Sejarah bangsa Arab penduduk gurun pasir hampir tidak dikenal orang. Yang dapat kita ketahui dari sejarah mereka hanyalh yang dimulai dari kira-kira lima puluh tahun sebelum Islam. Adapun yang sebelum itu tidaklah dapat diketahui. Yang demikian disebabkan karena bangsa Arab penduduk padang pasiritu terdiri atas berbagai macam suku bangsa yang selalu berperang-perangan. Peperangan-peperangan itu pada asal mulanya ditimbulkan oleh keinginan memelihara hidup, karena hanya siapa yang kuat sajalah yang berhak memiliki tempat-tempat yang berair dan padang-padang rumput tempat menggembalakan binatang ternak. Adapun si lemah, dia hanya berhak mati atau jadi budak.

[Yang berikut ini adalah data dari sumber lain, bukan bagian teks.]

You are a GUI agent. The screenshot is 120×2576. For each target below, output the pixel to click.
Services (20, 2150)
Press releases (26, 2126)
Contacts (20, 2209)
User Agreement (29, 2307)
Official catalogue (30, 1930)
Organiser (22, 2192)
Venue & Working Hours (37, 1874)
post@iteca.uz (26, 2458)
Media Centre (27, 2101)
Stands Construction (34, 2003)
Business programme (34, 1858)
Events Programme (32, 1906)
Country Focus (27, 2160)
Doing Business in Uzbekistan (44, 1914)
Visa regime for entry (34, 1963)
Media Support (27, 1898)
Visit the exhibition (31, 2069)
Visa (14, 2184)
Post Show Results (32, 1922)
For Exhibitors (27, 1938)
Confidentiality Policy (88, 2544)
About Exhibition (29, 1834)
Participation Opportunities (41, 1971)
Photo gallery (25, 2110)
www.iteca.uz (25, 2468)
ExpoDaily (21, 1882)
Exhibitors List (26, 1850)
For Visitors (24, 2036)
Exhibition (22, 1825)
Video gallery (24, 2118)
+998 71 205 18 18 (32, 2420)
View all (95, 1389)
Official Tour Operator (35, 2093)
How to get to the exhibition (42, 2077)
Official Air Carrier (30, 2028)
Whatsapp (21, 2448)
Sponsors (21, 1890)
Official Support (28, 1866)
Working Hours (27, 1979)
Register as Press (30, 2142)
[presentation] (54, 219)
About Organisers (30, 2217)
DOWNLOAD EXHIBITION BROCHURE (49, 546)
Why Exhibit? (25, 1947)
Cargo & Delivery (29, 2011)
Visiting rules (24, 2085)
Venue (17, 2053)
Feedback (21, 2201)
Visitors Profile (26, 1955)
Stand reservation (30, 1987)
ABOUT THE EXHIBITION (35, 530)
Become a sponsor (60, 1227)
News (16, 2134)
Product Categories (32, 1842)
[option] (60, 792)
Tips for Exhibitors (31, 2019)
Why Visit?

Peperangan-peperangan itu menghabiskan waktu dan tenaga; karena itu mereka tidak mempunyai waktu dan kesempatan lagi untuk memikirkan kebudayaan. Dan bilamana di antara mereka dapat bekerja, mencipta dan menegakkan suatu kebudayaan, datanglah orang lain memerangi dan meruntuhkannya.
Dan lagi, mereka buta huruf. Oleh karena itu sejarah dan kehidupan mereka tiadalah dituliskan.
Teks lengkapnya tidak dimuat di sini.